Al sesto posto a quota 47 e reduce da cinque vittorie consecutive, il Siracusa è una delle realtà più in forma del girone C di Lega Pro. Mister Andrea Sottil è il suo condottiero: a gennaio l’ex difensore di Atalanta e Udinese ha tagliato il nastro delle 100 panchine alla guida degli aretusei, che ha allenato sia nella beffarda stagione 2011/2012 (quando i siciliani vinsero il campionato di Lega Pro Prima Divisione ma, per insolvenze, furono costretti a disputare i playoff, persi per differenza reti) sia in quella trionfale dell’anno scorso, con i Leoni Azzurri protagonisti di una cavalcata dal penultimo posto in serie D fino alla promozione. Mister Sottil, in esclusiva per Datasport, racconta le ambizioni e i sogni della sua squadra.
- A inizio anno molti vi davano per spacciati. Ora, al sesto posto dopo cinque successi di fila, non si può più dire che il Siracusa sia semplicemente una sorpresa. Cosa non funzionava nella prima parte della stagione che invece, partita dopo partita, ha iniziato a ingranare?
“Non è stato un inizio facile per noi, abbiamo perso tantissimo tempo per il cambio di denominazione della società: un impedimento burocratico indispensabile, che ha però fatto scivolare i tempi di costruzione della squadra. Abbiamo cominciato un ritiro con solo cinque-sei ragazzi dell’attuale rosa e tanti sono arrivati solo alla fine, perdendo quella fase importante di preparazione fisica e tattica. E questo unito a un calendario molto difficile. Comunque io e il direttore sportivo Laneri siamo sempre stati convinti delle nostre scelte: sappiamo di guidare un gruppo straordinario di uomini”.

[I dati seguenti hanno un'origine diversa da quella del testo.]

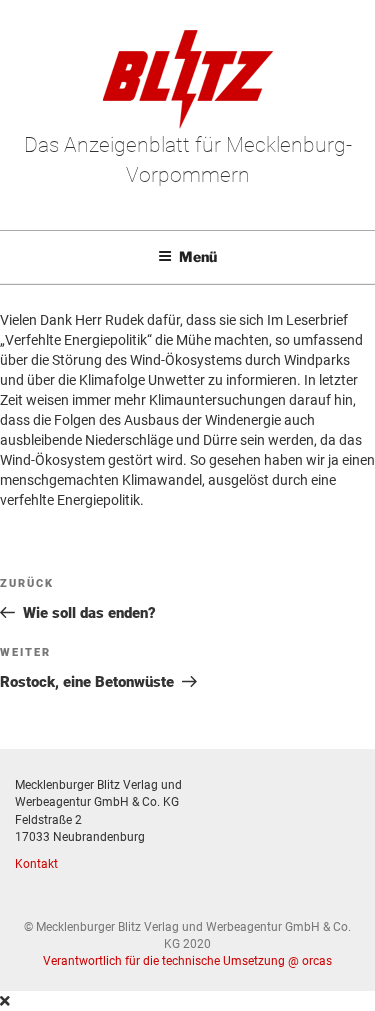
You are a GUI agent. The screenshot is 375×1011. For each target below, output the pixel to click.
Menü (198, 256)
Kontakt (36, 864)
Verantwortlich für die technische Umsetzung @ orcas (187, 961)
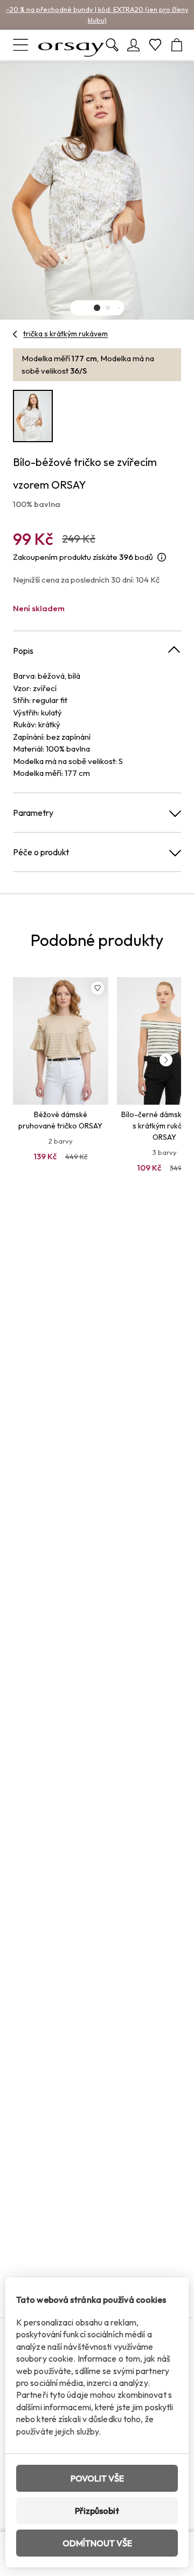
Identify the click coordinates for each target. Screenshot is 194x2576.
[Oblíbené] (155, 44)
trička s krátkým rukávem (65, 334)
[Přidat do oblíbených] (97, 988)
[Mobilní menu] (20, 44)
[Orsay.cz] (71, 44)
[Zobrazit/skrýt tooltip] (161, 557)
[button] (97, 308)
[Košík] (176, 44)
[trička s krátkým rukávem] (15, 334)
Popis (23, 650)
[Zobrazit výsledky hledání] (112, 44)
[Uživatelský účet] (133, 44)
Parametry (33, 812)
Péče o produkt (41, 852)
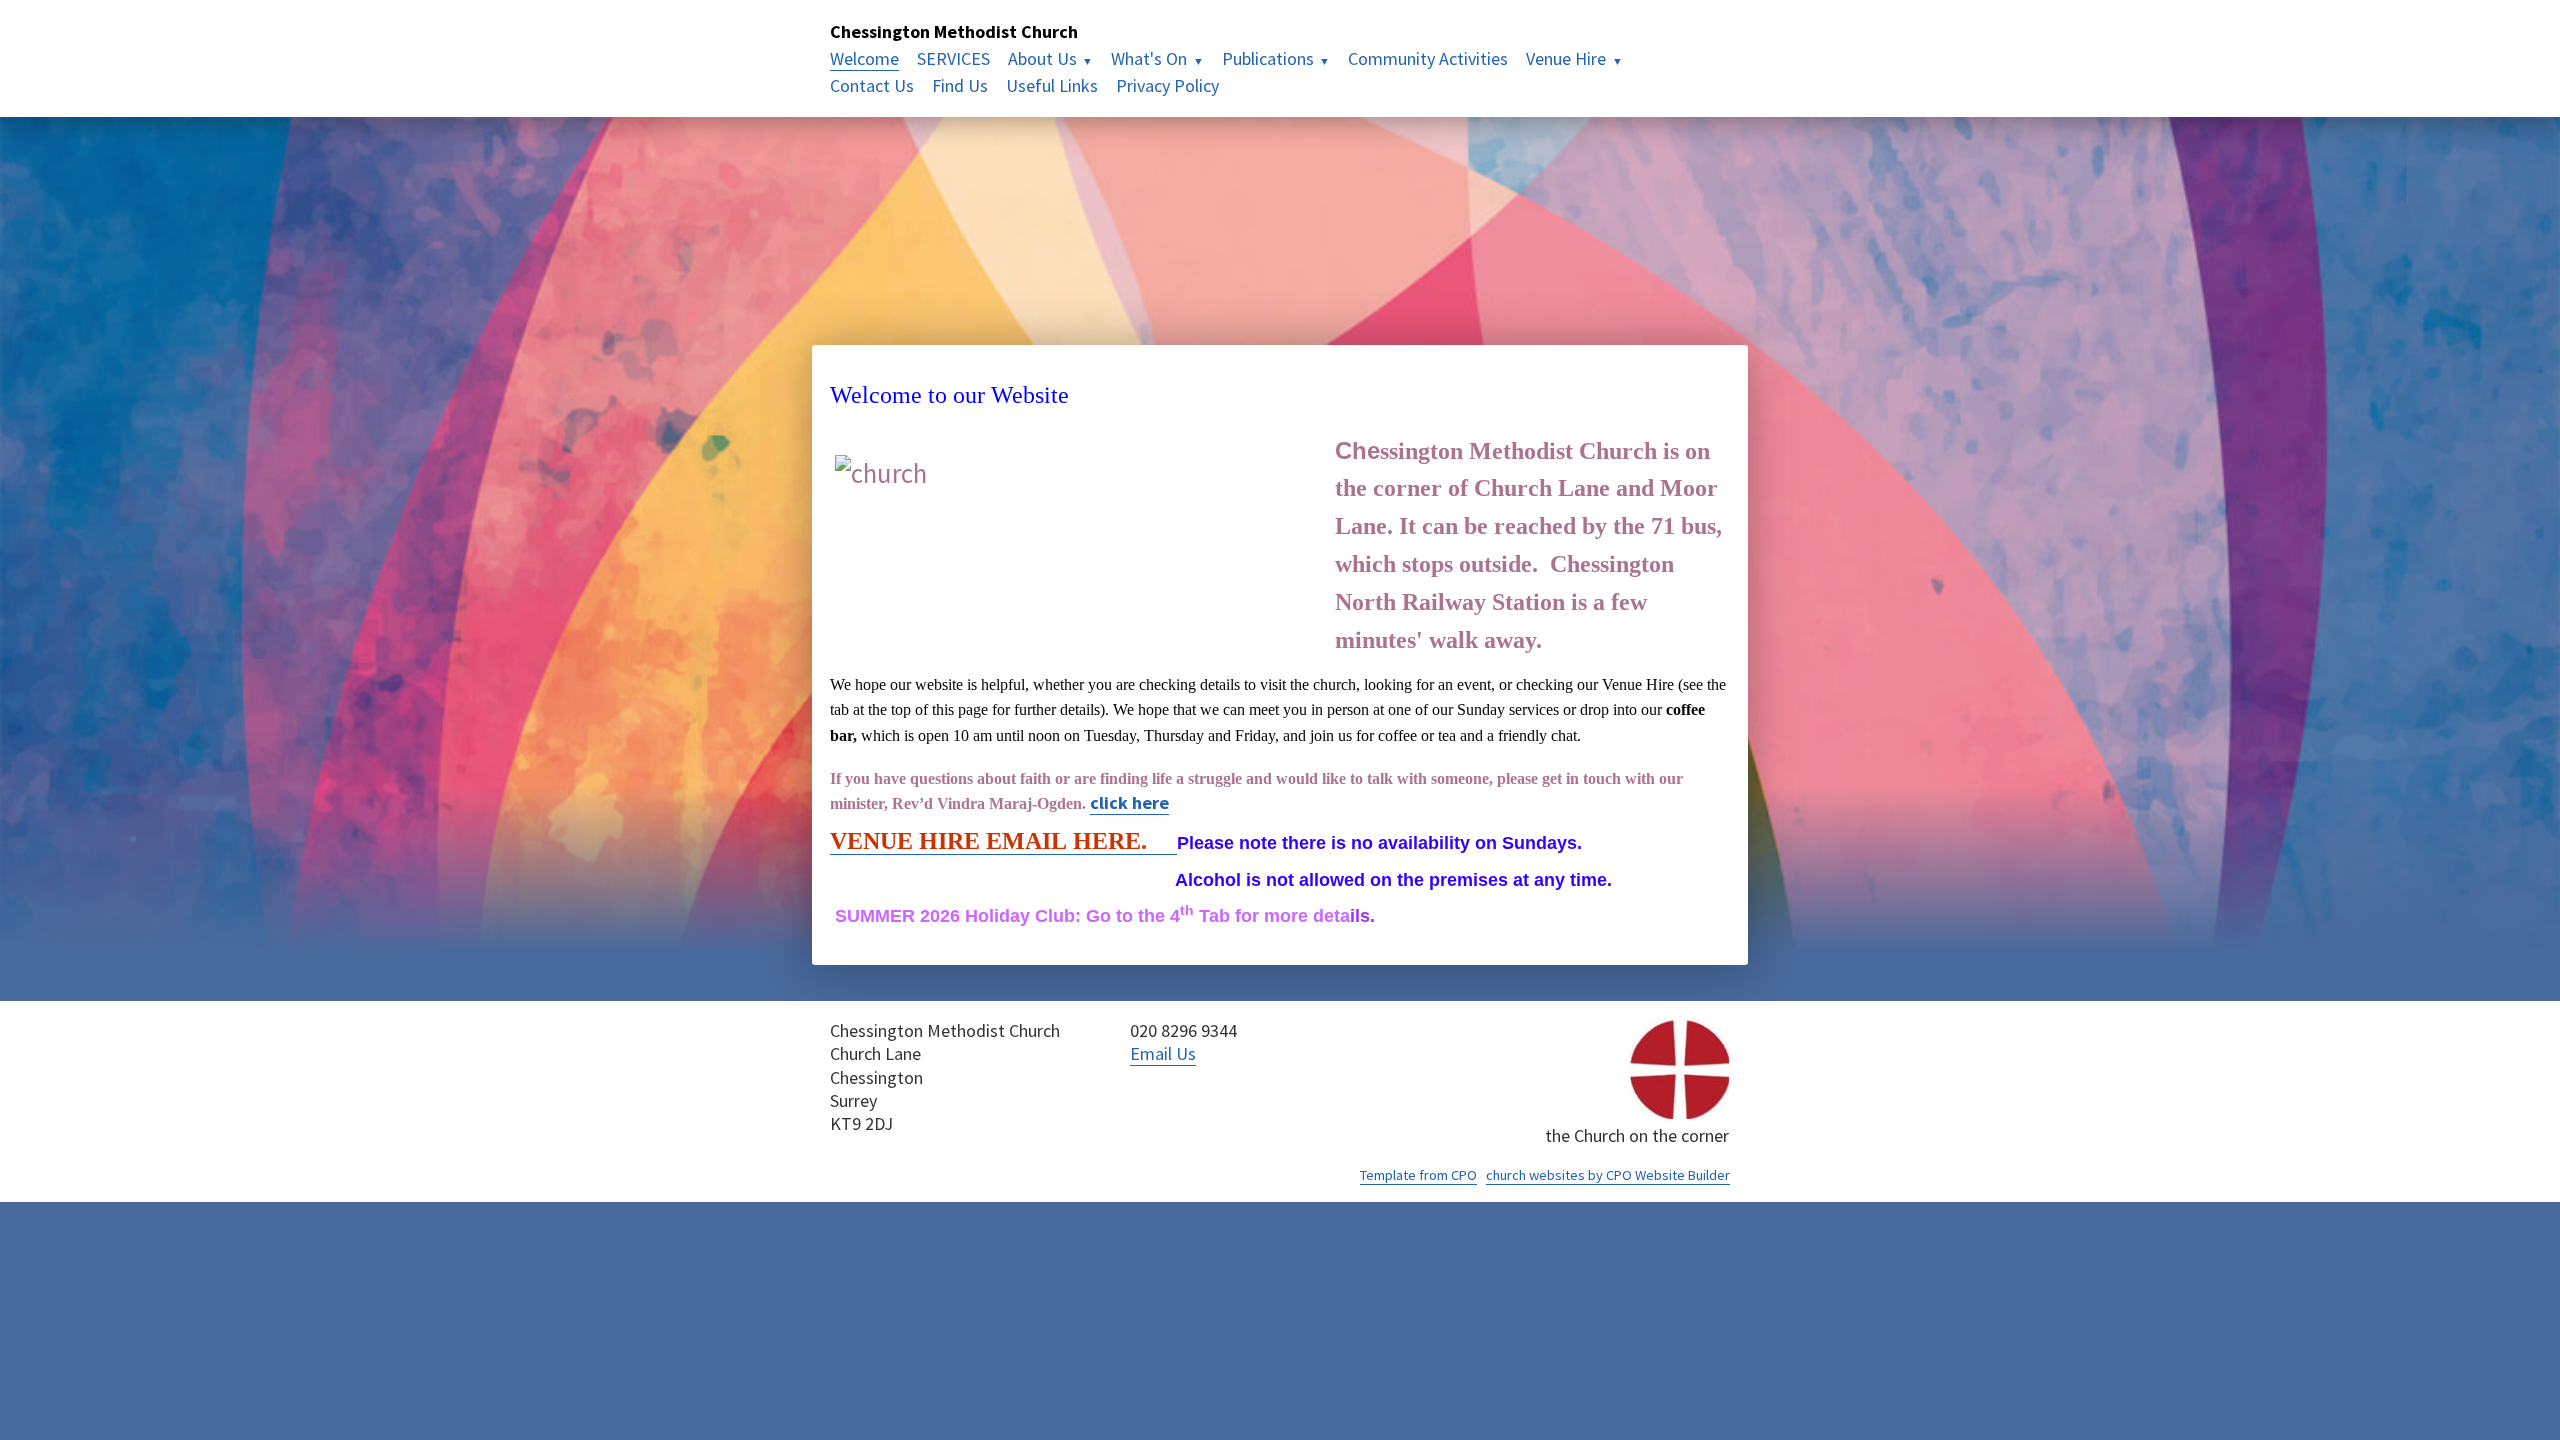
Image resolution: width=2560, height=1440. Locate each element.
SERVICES (953, 58)
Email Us (1163, 1053)
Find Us (960, 85)
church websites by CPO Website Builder (1608, 1175)
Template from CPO (1418, 1175)
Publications (1268, 58)
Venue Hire (1566, 58)
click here (1129, 802)
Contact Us (872, 85)
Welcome (864, 58)
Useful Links (1052, 85)
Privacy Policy (1167, 85)
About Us (1042, 58)
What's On (1149, 58)
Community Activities (1428, 58)
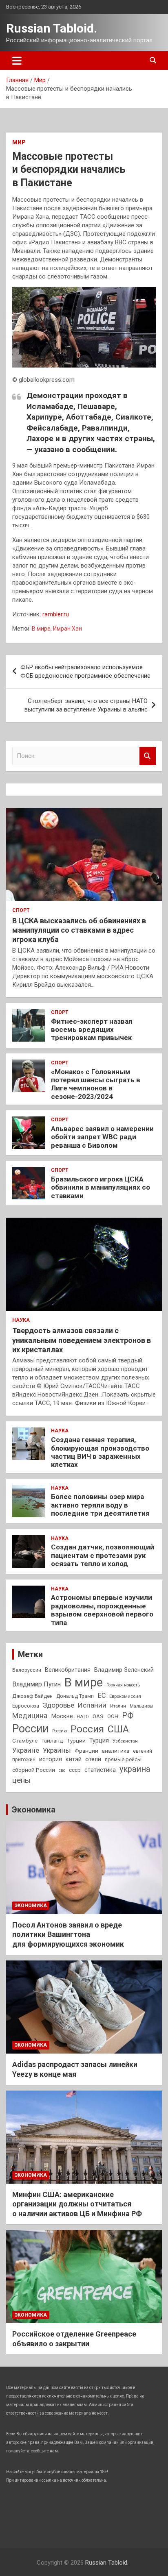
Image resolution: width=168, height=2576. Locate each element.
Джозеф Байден (32, 1696)
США (118, 1729)
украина (134, 1769)
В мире (41, 628)
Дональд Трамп (75, 1696)
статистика (100, 1769)
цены (21, 1780)
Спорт (21, 910)
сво (62, 1770)
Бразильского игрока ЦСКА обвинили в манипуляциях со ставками (100, 1187)
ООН (112, 1716)
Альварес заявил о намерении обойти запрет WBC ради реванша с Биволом (102, 1137)
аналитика (115, 1750)
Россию (59, 1731)
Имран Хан (67, 628)
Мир (19, 142)
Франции (86, 1750)
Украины (57, 1750)
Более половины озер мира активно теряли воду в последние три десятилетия (100, 1505)
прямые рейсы (123, 1759)
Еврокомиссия (125, 1696)
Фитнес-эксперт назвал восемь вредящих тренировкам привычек (92, 1029)
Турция (99, 1740)
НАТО (83, 1716)
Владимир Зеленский (124, 1669)
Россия (87, 1729)
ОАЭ (98, 1716)
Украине (25, 1750)
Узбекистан (125, 1741)
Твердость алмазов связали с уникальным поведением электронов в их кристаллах (81, 1340)
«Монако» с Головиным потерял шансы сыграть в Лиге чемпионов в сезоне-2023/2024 (95, 1084)
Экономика (33, 1810)
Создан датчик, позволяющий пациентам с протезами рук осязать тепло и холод (102, 1555)
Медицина (29, 1715)
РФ (127, 1715)
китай (74, 1759)
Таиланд (52, 1740)
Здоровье (58, 1705)
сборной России (33, 1770)
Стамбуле (25, 1740)
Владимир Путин (36, 1684)
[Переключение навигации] (17, 60)
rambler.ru (55, 614)
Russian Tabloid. (51, 28)
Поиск (147, 756)
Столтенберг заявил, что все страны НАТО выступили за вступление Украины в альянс (86, 705)
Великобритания (68, 1670)
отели (93, 1759)
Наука (21, 1320)
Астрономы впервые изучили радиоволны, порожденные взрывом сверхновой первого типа (102, 1609)
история (50, 1759)
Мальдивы (141, 1706)
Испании (92, 1705)
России (30, 1728)
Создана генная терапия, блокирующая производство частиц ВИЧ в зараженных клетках (100, 1452)
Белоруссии (26, 1670)
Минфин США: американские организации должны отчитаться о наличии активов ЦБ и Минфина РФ (77, 2204)
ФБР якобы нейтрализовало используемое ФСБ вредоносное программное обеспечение (85, 671)
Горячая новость (123, 1685)
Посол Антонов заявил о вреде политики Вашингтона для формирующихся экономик (68, 1934)
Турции (76, 1740)
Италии (118, 1706)
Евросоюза (25, 1706)
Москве (62, 1716)
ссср (75, 1770)
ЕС (101, 1695)
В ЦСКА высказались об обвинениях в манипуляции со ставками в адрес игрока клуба (79, 930)
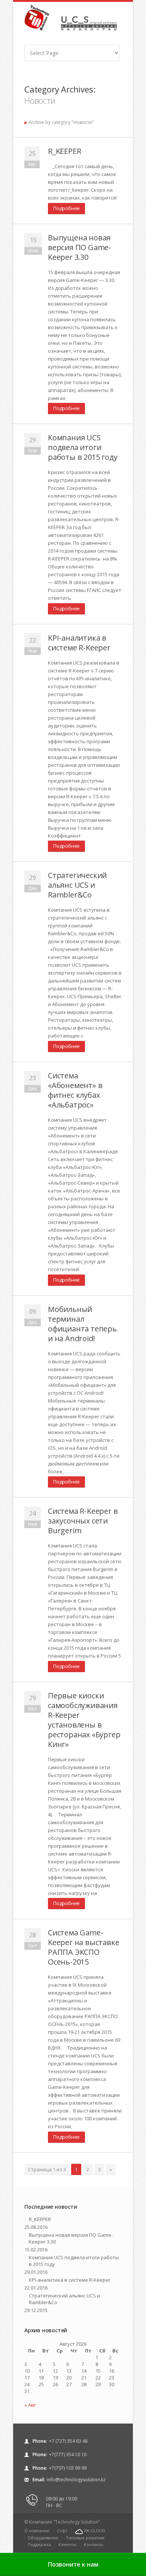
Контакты (93, 2544)
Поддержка (39, 2544)
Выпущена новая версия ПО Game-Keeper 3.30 (79, 247)
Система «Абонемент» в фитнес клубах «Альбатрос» (75, 1090)
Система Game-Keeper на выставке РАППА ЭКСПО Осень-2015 (83, 1947)
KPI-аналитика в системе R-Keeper (79, 643)
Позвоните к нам (73, 2564)
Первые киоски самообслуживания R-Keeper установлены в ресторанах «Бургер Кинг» (84, 1719)
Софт (62, 2530)
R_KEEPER (64, 151)
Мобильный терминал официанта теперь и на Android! (82, 1323)
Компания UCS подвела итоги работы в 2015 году (82, 447)
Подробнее (66, 208)
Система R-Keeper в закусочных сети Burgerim (83, 1520)
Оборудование (43, 2537)
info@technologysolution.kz (76, 2479)
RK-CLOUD (94, 2530)
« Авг (30, 2405)
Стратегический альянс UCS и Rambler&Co (77, 885)
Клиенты (67, 2544)
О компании (36, 2530)
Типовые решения (85, 2537)
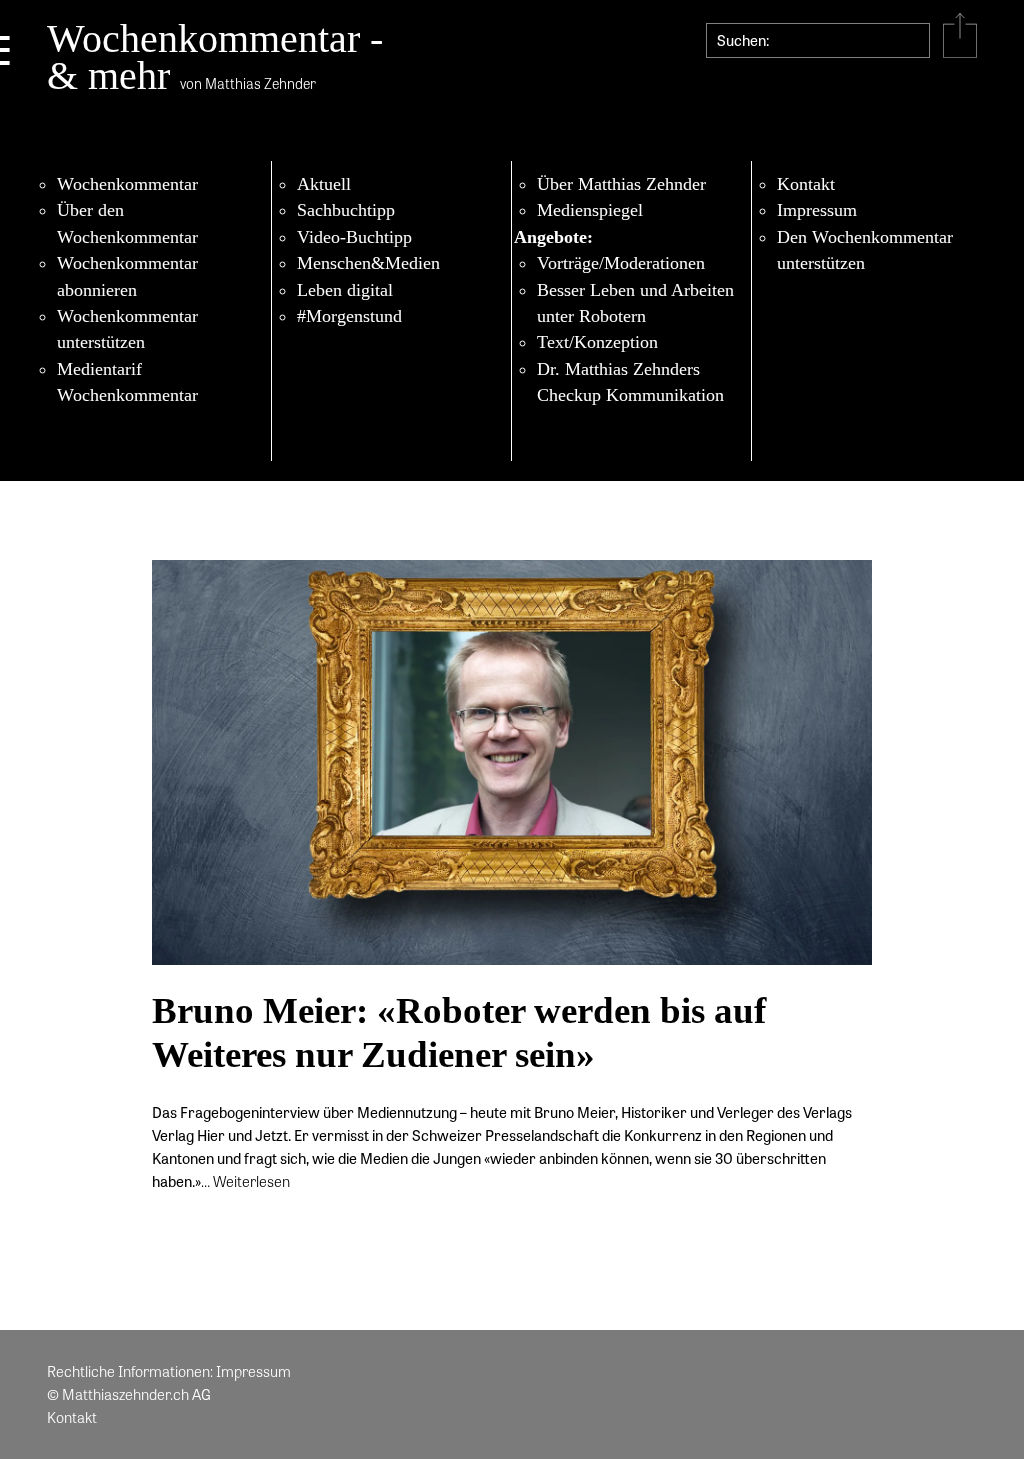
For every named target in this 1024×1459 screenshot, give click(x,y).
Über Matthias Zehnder (621, 184)
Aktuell (324, 184)
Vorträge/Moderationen (621, 263)
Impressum (817, 210)
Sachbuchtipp (346, 210)
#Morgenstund (349, 316)
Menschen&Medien (368, 263)
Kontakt (806, 184)
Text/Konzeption (597, 342)
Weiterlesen (251, 1181)
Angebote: (553, 237)
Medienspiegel (590, 210)
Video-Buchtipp (354, 237)
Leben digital (345, 290)
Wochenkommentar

- Cosa servirà per conquistare la migliore posizione possibile nella griglia dei playoff?
“Da quando eravamo in una posizione difficile ho sempre detto ai giocatori una cosa: lavorare a testa bassa e giocare partita per partita. Ovvio che oggi, a otto partite dalla fine, un po’ la classifica la guardi… ma noi rispetto agli altri abbiamo un vantaggio: non abbiamo nulla da perdere. Questa squadra è stata costruita per salvarsi: ora siamo una squadra matura ma dobbiamo rimanere umili, con la tuta da operaio, per fare il massimo dei punti possibili”.
- Cosa chiede ai suoi giocatori quando scendono in campo?
“Sempre il massimo. E chiedo tanto anche in allenamento perché è lì che si costruisce la mentalità: i giocatori devono crederci davvero, avere abnegazione. Volere è potere non è solo un detto: la forza di volontà cambiare le cose. Infine, chiedo di metterci anche del divertimento: il calcio è un gioco, e se interpretato nel modo giusto anche questo lato più “ludico” può fare la differenza”.
- Cosa le ha dato Siracusa come piazza?
“Qui ho passato il mio primo anno da allenatore professionista ed è stato magnifico, nonostante quella promozione in B mancata. Mi è rimasto dentro e, quando il ds Laneri al quale sono molto legato mi ha contattato, siamo tornati insieme e abbiamo vinto la D facendo una rimonta dal penultimo posto. La città è bella, la gente mi ha accolto bene… mi sono innamorato della Sicilia. Qualcuno dei ragazzi del mio primo anno c’è ancora: ci siamo rimessi in gioco e ci siamo tolti qualche soddisfazione”.